28 October 2016Time: 2:30pm
Venue: GO Jones Room 610
In this talk, I will give an overview of transverse, propagating velocity perturbations observed in solar coronal loops. These ubiquitous perturbations are observed to contain substantial amounts of energy and undergo strong damping as they propagate. Using both numerical and analytical modelling, we demonstrate that these can be understood in terms of coupling of different wave modes in the inhomogeneous boundaries of the loops: we perform 3D numerical simulations of footpoint-driven transverse waves propagating in a coronal plasma with a cylindrical density structure.
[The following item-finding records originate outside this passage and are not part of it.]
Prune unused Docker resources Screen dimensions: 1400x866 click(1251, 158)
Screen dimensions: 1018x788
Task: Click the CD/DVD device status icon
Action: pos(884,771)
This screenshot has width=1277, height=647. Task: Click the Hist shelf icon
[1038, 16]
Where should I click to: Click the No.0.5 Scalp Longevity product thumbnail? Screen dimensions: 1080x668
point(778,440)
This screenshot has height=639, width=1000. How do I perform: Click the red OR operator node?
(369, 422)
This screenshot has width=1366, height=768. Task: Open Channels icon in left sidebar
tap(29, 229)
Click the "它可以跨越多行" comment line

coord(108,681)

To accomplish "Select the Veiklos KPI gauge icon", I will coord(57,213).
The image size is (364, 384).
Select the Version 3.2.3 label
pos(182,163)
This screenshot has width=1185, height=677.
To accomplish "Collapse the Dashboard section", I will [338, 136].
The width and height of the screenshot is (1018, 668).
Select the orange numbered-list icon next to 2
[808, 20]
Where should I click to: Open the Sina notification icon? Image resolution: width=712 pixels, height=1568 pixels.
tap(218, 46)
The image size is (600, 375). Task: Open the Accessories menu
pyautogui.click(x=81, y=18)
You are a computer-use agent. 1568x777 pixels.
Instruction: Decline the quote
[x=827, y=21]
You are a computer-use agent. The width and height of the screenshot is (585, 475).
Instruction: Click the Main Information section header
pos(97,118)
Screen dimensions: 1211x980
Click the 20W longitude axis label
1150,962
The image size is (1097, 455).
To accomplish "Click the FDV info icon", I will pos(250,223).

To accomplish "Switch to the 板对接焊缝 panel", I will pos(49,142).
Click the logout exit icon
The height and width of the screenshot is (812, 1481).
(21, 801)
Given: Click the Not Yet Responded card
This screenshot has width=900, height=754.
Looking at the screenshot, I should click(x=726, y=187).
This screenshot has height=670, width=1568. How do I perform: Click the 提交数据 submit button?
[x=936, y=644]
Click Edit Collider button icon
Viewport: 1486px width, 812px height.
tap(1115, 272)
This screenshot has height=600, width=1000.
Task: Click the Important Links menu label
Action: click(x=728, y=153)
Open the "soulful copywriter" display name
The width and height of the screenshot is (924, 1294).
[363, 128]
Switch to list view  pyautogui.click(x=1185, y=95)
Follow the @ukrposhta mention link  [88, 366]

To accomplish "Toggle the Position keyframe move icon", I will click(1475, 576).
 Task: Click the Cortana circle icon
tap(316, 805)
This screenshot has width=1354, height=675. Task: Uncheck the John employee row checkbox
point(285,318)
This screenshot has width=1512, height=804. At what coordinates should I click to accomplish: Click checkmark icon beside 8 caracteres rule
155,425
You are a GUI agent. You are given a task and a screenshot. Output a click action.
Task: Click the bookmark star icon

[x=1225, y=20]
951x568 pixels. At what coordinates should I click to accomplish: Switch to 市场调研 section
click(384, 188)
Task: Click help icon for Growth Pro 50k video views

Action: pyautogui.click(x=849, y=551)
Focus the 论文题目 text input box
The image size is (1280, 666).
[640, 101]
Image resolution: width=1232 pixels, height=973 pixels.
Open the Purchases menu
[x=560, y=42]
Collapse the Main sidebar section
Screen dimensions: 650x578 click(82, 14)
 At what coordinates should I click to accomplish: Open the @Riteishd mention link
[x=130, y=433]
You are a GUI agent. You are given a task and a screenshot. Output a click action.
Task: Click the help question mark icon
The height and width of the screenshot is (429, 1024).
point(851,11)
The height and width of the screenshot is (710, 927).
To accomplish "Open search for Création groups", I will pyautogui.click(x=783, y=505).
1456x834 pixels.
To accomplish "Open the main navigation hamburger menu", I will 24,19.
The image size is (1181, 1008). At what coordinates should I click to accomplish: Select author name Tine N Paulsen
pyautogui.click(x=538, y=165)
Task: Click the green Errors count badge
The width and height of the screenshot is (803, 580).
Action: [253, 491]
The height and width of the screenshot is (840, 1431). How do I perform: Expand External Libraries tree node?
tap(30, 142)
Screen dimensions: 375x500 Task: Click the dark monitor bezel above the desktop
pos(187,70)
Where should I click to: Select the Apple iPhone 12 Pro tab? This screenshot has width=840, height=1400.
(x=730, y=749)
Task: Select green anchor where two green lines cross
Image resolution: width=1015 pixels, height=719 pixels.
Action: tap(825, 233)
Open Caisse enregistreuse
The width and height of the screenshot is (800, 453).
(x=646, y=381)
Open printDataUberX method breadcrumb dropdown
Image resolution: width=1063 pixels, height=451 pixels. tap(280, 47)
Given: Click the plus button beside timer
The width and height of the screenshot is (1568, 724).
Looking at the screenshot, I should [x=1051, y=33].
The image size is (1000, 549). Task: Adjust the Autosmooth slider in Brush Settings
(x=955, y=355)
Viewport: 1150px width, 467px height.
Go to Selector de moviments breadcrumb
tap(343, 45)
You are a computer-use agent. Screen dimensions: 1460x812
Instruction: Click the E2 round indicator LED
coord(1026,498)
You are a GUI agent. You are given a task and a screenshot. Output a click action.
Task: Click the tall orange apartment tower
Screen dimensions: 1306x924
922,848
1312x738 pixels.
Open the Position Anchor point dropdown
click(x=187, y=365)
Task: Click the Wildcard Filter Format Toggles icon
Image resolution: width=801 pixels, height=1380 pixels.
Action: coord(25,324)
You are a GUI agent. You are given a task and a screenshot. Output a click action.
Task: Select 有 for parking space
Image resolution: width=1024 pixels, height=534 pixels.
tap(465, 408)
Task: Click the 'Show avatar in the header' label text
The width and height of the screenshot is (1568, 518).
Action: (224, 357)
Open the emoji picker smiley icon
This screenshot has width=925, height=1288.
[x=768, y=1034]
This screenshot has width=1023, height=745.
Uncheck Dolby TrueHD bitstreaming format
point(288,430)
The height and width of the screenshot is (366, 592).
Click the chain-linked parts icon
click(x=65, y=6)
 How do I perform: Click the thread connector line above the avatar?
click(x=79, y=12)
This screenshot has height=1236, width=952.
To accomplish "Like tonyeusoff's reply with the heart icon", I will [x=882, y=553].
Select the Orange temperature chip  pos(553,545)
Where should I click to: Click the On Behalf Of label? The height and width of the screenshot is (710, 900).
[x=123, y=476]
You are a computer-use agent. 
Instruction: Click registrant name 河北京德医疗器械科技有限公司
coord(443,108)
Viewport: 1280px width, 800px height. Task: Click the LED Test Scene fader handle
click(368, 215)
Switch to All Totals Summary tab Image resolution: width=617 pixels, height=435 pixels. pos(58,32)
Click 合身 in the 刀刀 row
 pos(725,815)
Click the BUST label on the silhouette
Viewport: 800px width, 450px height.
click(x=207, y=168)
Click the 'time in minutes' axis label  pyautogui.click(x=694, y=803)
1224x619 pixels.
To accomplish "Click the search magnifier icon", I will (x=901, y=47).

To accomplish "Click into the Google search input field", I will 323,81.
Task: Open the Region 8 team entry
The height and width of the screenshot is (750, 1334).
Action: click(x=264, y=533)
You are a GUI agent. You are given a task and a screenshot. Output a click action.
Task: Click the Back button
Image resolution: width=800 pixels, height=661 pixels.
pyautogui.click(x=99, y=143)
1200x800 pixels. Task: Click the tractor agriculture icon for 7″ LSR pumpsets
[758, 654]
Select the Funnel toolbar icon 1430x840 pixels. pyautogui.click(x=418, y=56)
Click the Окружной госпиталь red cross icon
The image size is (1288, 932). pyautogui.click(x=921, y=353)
Mode coupling in the inhomogeneous boundary layers of the loops leads to the coupling of the transversal (kink) mode to the azimuthal (Alfvén) mode, observed as the decay of the transverse kink oscillations. In addition, recent analysis of CoMP (Coronal Multi-channel Polarimeter) Doppler shift observations of a large, off-limb, trans-equatorial loops system show that Fourier power at the apex appears to be higher in the high-frequency part of the spectrum than expected from theoretical models. We suggest that this excess high-frequency FFT power could be tentative evidence for the onset of a cascade of the low-to-mid frequency waves into (Alfvenic) turbulence, potentially contributing to heating of the loops.